*Given text*.

Down By Law

Regarding the ten-million-dollar lawsuit against Sogyal Rinpoche for sexual abuse [Spring 1995 In the News]: While Sogyal Rinpoche remains innocent until or unless proven guilty, whether or not he is within the ignoble category of teachers who misuse their spiritual authority is a question that has now been overwhelmed by the lawsuit itself.

I am sympathetic to the lawsuit for the simple reason that no one seems able to come up with another solution to this regrettable situation and because I share with so many other women the frustration and anger which surfaces in the face of teachers who continue to indulge sexual appetites at the expense of their students. But bringing a lawsuit raises other issues as well. And I wonder if, in the long run, the price might be too high to pay.

There is no doubt that women have suffered their teachers’ sexual and spiritual immaturity, but I question whether bringing lawsuit is a skillful response to this, whether it may not actually become part of the problem, not the solution.

Buddhism is all about the alleviation of suffering. Defenders of the lawsuit say that it will alleviate the suffering of others—that it will establish a precedent, thus cautioning other teachers and making young women aware of the perils of the path. All well and good, but . . .

The Buddha taught that relief from suffering comes by cultivating “right view.” By its very nature, the lawsuit supports a Western view of social responsibility. But it also supports the idea that we can judge what is best for others, that there is a winner and a loser, and that suffering can be “rectified” or “eliminated” by litigation and not by personal investigation—not by emptying the mind and heart of those views and biases that the Buddha taught us are the very source of our suffering. In short, while I applaud what I believe to be the intention of the lawsuit, I am wary of the method, which replaces the dharma with secular law. If we forgo the Buddha’s path, what do we have to offer? A lawyer? Two lawyers?

Sheila Kerr
San Antonio, Texas

I deeply share the concerns raised by Chris Meltzer in his letter [“Baker’s Dozen,” Spring 1995] about the “self-appointed karma squad” which is tyrannizing the Buddhist world.

As someone who is familiar with Sogyal Rinpoche’s work, I have been appalled by the tactics that are being used to discredit Sogyal Rinpoche and his sangha.

It seems that the publicity-hashing lawsuit was followed by an anonymous fax and mail campaign to spiritual groups and individuals all around the world (gossip, rumors, and misinformation on the Internet). Are these people stopping at nothing in their attempts to discredit Buddhist teachers and their communities?

*Exercises to complete*.
• 1. Write out the part of the Down By Law letters starting at "There is no" and ending at "not the solution.".
• 2. According to the Down By Law letters, what is Buddhism all about?
• 3. List the three things the Down By Law letters say appeared on the Internet.

(Records from a collection)
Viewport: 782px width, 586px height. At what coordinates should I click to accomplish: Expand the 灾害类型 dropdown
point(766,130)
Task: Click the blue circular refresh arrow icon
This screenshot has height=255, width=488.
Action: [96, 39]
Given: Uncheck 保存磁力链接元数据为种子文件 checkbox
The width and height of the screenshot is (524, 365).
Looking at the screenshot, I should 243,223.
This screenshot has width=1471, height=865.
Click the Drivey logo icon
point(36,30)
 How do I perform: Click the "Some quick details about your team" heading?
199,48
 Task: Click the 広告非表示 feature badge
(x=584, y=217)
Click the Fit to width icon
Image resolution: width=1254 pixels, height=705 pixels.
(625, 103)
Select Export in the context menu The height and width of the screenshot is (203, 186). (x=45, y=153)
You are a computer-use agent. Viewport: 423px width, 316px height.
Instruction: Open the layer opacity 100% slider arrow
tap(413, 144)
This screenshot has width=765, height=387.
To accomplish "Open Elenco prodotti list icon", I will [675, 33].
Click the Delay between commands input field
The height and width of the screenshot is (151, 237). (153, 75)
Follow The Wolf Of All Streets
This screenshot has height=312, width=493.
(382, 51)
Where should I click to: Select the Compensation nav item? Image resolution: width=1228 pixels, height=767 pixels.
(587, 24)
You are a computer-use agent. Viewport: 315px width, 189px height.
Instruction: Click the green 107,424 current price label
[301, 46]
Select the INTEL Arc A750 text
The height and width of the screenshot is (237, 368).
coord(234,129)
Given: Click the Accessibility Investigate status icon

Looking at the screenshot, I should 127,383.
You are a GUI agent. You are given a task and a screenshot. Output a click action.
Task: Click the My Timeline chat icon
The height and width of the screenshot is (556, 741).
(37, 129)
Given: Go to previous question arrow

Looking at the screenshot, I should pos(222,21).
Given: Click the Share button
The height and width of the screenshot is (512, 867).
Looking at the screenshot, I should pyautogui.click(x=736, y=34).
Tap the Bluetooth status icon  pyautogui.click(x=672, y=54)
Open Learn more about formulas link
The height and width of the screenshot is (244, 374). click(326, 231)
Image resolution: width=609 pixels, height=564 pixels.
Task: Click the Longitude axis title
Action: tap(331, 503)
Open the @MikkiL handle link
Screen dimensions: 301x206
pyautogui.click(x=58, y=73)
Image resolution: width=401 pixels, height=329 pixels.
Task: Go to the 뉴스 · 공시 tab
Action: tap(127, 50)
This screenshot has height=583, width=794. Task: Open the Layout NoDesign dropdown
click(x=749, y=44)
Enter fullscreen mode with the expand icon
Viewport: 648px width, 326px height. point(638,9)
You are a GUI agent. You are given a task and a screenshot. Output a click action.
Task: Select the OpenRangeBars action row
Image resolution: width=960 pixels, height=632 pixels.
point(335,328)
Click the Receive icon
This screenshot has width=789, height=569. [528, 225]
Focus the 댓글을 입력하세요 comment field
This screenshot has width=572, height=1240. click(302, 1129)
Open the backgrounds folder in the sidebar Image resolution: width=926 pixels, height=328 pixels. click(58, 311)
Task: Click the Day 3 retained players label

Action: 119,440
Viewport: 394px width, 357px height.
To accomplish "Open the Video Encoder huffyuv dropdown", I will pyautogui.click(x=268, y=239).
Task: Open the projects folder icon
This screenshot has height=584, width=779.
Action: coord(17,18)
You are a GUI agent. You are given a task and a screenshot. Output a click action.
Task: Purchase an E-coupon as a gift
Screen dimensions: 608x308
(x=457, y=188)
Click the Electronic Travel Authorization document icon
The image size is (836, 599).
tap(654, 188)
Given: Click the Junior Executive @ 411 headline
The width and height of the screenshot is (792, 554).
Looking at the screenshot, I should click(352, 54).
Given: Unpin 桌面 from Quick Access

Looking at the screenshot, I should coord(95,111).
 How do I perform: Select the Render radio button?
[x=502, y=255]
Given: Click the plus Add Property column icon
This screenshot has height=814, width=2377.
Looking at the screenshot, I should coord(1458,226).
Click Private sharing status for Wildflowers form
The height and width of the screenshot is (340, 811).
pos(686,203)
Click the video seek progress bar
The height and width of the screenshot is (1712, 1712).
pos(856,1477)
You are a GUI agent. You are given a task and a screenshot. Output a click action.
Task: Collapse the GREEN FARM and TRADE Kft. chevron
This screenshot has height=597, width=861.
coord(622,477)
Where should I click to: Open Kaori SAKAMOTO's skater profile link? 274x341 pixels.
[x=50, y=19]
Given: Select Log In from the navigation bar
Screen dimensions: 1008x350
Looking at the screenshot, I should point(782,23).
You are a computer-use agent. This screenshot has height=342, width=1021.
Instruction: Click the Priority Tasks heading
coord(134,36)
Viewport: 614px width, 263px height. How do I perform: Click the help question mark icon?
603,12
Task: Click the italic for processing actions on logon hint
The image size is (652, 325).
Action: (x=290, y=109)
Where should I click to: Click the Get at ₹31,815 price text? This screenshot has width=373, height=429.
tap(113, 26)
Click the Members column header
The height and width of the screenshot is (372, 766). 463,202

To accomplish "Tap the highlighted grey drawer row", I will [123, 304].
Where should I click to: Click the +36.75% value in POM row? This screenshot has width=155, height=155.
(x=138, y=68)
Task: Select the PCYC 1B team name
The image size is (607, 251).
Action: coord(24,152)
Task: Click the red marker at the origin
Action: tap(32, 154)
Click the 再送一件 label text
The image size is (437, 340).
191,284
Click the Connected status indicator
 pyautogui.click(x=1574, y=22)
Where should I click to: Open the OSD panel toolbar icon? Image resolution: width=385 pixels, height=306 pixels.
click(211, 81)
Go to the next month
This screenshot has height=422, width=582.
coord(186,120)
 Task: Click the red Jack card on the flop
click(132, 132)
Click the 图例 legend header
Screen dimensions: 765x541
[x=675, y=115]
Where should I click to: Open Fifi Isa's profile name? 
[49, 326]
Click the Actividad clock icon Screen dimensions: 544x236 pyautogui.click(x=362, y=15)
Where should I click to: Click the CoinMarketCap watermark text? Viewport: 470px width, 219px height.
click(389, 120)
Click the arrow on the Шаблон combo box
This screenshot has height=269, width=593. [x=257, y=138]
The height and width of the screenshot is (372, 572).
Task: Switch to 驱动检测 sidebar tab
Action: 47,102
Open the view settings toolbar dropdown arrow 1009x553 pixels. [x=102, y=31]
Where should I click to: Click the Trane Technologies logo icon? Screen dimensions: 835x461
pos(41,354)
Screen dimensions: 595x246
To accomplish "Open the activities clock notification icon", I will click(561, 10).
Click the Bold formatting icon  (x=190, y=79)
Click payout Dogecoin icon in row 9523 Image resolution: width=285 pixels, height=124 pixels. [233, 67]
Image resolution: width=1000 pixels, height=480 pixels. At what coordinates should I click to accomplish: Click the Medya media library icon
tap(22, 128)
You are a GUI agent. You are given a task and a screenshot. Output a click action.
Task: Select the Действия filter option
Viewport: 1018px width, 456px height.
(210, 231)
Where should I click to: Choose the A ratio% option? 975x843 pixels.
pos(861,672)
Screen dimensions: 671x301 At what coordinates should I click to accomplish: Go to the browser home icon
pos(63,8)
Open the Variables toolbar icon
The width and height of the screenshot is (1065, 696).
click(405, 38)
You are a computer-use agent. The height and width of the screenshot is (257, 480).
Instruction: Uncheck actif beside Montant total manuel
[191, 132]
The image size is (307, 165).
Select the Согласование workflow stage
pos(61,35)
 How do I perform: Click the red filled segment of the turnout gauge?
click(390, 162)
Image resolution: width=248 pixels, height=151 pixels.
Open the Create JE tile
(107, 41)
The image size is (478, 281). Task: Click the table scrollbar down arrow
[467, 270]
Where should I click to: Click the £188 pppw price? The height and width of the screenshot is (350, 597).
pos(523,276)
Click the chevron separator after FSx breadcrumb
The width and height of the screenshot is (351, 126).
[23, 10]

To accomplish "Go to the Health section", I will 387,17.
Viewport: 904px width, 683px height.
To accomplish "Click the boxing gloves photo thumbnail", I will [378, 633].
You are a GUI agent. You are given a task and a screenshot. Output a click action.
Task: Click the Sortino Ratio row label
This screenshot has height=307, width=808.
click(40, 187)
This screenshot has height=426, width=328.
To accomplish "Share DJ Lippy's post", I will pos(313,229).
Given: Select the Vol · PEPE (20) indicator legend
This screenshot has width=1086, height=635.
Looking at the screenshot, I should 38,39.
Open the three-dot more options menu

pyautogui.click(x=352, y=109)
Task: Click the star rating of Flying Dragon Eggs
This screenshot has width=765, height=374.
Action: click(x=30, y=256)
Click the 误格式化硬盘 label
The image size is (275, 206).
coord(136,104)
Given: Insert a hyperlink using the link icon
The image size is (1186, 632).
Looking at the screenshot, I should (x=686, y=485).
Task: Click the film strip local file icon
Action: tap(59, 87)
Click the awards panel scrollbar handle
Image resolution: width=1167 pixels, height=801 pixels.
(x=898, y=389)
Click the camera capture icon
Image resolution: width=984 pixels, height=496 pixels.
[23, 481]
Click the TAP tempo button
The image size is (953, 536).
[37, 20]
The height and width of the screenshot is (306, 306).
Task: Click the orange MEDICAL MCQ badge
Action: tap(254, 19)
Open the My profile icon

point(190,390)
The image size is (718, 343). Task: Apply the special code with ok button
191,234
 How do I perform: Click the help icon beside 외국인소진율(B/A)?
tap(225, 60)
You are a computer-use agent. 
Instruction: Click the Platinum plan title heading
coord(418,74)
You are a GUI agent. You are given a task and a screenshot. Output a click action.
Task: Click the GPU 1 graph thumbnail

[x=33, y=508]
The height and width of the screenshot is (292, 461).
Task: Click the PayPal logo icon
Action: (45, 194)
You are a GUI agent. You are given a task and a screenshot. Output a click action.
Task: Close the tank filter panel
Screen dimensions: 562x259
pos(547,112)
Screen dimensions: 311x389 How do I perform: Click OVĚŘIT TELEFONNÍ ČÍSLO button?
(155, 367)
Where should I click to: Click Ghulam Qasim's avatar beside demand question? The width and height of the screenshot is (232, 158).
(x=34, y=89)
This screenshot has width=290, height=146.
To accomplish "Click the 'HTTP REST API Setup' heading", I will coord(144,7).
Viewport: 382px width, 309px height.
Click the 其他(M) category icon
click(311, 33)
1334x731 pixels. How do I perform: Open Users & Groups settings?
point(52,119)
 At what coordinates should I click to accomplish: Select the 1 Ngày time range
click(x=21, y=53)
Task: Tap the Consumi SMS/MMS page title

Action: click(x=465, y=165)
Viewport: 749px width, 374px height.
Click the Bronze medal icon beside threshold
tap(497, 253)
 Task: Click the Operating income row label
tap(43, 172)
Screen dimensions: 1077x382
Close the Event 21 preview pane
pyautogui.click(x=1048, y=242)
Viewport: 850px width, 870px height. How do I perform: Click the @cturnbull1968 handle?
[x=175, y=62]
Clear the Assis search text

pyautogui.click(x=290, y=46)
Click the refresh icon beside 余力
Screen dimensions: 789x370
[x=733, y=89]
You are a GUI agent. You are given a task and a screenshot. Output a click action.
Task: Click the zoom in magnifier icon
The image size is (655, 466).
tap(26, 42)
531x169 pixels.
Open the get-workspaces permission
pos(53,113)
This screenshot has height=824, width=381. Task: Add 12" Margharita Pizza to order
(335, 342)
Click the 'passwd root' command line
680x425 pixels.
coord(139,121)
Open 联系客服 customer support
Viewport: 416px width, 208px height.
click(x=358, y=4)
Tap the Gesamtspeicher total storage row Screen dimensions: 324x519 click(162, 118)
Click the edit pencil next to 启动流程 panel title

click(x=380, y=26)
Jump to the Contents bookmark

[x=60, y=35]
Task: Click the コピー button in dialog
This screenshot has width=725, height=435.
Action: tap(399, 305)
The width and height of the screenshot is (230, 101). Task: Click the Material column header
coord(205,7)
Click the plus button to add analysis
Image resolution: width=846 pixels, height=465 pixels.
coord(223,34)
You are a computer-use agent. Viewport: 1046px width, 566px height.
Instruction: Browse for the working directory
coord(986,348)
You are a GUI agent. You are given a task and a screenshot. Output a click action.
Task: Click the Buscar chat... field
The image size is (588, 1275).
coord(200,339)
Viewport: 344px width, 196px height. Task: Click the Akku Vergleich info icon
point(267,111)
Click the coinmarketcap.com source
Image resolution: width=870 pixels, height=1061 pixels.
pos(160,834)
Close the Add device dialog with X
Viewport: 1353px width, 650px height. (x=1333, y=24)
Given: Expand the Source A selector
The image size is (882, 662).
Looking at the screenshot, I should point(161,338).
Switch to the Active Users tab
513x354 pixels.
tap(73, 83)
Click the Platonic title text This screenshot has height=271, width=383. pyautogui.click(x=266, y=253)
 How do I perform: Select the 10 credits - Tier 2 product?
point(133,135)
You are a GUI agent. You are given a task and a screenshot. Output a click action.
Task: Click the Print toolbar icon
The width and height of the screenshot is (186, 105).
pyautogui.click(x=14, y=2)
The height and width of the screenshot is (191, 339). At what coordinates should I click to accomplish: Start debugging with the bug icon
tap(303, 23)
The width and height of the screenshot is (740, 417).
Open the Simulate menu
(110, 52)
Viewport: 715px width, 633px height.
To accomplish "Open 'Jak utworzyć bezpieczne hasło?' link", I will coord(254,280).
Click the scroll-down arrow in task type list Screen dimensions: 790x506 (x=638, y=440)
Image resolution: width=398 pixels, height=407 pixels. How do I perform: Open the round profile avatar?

*Solutions to each task*.
• 1.
There is no doubt that women have suffered their teachers’ sexual and spiritual immaturity, but I question whether bringing lawsuit is a skillful response to this, whether it may not actually become part of the problem, not the solution.

• 2. The alleviation of suffering.

• 3. Gossip, rumors, and misinformation.